= Element lookup records =
begin

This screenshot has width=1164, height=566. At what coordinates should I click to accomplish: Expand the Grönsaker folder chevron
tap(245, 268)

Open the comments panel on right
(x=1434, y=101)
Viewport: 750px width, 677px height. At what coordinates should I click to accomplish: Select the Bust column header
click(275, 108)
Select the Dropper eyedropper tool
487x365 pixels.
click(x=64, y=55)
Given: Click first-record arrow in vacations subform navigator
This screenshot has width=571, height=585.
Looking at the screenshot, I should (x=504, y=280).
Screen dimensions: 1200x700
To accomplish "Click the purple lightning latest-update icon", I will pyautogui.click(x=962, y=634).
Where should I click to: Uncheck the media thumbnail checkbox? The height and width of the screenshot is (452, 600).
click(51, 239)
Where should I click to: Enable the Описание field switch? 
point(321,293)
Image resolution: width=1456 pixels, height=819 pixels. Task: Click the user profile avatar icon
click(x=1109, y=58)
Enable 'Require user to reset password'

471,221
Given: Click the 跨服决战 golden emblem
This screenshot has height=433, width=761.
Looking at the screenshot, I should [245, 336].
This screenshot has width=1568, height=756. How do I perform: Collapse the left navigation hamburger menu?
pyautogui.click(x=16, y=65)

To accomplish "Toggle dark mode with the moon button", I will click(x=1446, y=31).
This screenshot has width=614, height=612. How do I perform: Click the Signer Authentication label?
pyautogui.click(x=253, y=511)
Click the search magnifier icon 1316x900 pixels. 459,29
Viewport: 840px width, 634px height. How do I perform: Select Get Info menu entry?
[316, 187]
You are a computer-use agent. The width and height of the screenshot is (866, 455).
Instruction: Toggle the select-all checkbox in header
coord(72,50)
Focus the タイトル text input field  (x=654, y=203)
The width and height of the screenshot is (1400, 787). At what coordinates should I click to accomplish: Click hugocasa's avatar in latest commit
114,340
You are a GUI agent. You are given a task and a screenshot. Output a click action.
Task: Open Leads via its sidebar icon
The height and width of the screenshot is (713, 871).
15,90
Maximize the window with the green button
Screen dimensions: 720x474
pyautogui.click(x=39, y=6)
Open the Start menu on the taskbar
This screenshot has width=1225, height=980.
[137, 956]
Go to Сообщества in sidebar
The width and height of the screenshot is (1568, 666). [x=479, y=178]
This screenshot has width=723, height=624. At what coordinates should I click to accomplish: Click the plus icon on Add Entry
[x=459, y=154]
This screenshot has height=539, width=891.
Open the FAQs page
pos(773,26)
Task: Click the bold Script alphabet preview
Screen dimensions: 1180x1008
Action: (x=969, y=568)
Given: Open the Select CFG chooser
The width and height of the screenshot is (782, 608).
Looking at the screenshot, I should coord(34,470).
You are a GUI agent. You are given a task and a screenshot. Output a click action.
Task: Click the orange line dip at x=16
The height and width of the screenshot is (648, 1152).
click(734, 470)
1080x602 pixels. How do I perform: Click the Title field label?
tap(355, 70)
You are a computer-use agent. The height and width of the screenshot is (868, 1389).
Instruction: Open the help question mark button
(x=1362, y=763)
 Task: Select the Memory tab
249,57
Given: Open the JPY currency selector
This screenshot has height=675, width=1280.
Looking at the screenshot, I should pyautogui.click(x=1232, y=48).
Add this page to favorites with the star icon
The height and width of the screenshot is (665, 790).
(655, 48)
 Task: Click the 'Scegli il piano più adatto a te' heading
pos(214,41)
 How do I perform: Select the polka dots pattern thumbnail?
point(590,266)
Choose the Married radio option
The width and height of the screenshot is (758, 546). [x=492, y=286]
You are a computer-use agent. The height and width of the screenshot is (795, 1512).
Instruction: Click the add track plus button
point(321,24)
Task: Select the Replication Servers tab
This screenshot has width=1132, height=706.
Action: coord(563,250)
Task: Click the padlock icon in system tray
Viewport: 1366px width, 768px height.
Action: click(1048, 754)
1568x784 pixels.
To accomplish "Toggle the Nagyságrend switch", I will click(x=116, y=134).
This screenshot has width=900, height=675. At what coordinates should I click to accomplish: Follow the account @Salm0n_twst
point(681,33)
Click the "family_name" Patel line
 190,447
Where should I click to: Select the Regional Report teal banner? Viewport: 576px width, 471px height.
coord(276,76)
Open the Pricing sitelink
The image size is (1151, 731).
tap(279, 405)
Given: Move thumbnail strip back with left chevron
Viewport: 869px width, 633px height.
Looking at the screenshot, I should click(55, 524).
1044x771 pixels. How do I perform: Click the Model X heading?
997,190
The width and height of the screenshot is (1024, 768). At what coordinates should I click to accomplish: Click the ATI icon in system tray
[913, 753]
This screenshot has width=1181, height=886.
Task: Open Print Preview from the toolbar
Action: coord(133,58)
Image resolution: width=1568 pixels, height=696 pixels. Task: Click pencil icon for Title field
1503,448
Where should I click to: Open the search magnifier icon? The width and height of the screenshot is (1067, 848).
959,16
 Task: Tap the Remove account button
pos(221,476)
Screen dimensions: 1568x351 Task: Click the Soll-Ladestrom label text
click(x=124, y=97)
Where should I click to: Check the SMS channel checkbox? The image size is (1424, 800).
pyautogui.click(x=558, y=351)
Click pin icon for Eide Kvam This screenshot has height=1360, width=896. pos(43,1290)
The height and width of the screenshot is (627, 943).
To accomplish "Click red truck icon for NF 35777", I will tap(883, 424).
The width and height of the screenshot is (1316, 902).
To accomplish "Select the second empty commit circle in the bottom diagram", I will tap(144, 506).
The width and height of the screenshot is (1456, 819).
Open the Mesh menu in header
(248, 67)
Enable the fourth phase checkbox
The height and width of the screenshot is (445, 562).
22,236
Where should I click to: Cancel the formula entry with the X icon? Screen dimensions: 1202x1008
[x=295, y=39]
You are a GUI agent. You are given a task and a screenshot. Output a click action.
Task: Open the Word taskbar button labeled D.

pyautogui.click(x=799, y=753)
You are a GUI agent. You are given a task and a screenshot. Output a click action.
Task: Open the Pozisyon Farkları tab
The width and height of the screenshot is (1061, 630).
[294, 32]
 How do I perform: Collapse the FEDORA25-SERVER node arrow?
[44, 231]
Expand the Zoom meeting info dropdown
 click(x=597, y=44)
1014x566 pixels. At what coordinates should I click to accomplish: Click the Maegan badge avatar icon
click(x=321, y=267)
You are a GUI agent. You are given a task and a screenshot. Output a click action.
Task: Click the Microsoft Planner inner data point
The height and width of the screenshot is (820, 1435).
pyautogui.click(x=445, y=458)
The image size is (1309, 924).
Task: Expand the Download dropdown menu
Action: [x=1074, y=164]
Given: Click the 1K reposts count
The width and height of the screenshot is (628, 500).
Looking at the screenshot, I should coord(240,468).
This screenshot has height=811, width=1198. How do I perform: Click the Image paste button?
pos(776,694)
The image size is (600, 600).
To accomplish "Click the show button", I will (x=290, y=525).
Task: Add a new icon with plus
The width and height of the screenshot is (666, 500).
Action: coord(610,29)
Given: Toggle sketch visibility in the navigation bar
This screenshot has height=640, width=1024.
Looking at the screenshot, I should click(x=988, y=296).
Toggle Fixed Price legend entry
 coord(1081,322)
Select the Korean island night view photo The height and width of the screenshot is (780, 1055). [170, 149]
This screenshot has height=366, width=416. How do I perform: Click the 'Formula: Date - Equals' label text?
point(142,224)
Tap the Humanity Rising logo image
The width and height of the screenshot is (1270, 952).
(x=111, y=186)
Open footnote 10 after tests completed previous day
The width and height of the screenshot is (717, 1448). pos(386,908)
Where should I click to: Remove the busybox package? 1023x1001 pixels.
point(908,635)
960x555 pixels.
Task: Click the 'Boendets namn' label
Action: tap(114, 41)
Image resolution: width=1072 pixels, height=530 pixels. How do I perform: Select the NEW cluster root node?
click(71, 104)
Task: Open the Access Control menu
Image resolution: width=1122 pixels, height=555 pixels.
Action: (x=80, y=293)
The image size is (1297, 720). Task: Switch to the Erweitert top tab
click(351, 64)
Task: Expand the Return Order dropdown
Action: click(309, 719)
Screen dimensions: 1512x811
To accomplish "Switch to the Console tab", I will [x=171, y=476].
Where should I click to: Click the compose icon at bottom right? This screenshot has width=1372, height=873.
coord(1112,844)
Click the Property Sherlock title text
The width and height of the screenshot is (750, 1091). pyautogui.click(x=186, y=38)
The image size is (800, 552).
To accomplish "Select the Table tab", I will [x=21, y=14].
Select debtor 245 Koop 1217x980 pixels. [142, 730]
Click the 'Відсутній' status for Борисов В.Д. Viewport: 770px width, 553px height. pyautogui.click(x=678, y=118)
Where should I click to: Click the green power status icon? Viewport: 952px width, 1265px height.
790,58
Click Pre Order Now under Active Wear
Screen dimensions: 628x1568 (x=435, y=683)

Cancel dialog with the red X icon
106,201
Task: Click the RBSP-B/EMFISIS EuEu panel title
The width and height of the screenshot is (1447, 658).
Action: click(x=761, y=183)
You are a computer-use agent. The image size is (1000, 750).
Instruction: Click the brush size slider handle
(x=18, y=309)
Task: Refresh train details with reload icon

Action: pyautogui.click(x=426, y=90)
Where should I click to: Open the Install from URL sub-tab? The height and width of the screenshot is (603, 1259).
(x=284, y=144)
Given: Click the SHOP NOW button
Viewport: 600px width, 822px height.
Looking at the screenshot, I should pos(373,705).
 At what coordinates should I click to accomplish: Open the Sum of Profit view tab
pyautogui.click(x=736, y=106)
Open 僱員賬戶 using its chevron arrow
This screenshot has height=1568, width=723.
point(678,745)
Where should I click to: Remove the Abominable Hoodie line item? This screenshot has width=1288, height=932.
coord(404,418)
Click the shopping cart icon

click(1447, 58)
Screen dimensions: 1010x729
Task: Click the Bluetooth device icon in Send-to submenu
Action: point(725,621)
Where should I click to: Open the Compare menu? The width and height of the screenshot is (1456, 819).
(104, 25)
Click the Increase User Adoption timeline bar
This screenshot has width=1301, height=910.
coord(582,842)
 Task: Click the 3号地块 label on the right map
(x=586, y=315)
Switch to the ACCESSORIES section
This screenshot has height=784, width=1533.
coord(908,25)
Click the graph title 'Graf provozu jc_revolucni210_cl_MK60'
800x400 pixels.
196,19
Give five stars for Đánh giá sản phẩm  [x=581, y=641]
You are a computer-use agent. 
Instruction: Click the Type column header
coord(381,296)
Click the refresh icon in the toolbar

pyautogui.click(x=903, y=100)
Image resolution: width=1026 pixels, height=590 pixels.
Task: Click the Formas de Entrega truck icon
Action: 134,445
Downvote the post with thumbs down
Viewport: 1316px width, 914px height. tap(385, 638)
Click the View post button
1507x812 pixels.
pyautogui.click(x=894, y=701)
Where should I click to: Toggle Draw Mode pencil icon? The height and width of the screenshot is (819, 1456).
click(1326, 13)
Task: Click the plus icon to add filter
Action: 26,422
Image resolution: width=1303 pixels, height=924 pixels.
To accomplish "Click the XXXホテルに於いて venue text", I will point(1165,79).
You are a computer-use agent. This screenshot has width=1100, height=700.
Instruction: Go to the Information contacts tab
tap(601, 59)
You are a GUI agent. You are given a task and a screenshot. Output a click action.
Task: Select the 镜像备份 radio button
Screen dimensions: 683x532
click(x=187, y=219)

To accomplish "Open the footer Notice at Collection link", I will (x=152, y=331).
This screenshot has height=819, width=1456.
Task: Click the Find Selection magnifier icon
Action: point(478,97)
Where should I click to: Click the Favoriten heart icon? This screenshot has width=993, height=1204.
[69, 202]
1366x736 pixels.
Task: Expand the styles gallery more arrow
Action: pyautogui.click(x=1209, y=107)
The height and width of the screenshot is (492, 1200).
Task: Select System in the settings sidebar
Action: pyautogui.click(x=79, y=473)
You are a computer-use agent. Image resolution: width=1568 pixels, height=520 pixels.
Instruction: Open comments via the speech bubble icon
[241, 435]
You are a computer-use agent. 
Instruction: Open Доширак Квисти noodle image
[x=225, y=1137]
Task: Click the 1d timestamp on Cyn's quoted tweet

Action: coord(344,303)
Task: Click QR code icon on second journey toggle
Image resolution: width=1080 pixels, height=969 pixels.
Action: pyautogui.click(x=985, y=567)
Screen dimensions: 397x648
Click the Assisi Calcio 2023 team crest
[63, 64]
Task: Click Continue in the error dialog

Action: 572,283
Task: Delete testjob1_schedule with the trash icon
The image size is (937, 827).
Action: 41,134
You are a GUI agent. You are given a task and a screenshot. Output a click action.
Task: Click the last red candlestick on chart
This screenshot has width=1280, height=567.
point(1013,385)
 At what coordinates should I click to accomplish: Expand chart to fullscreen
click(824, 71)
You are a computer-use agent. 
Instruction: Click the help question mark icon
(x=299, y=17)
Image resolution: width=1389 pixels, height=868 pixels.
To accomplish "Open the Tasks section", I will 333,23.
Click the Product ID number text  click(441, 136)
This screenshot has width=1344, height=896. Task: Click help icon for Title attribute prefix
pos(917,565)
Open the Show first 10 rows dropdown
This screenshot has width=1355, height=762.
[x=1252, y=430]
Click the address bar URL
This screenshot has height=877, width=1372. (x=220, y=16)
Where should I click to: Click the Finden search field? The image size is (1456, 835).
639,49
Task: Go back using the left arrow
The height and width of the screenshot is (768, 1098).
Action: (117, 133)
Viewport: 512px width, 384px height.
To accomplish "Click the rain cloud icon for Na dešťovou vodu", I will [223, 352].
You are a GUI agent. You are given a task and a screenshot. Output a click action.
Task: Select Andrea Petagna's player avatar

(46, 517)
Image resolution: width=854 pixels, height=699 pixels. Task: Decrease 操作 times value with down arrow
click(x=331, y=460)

end

Change "padlock icon" to "lock icon" in everything from the line containing "How do I perform: Select the polka" down to the line containing "tap(279, 405)", and write those lines out again with nothing else altered.

= Exercise response =
 How do I perform: Select the polka dots pattern thumbnail?
point(590,266)
Choose the Married radio option
The width and height of the screenshot is (758, 546). [x=492, y=286]
You are a computer-use agent. The height and width of the screenshot is (795, 1512).
Instruction: Click the add track plus button
point(321,24)
Task: Select the Replication Servers tab
This screenshot has width=1132, height=706.
Action: coord(563,250)
Task: Click the lock icon in system tray
Viewport: 1366px width, 768px height.
Action: click(1048, 754)
1568x784 pixels.
To accomplish "Toggle the Nagyságrend switch", I will click(x=116, y=134).
This screenshot has width=900, height=675. At what coordinates should I click to accomplish: Follow the account @Salm0n_twst
point(681,33)
Click the "family_name" Patel line
 190,447
Where should I click to: Select the Regional Report teal banner? Viewport: 576px width, 471px height.
coord(276,76)
Open the Pricing sitelink
The image size is (1151, 731).
tap(279, 405)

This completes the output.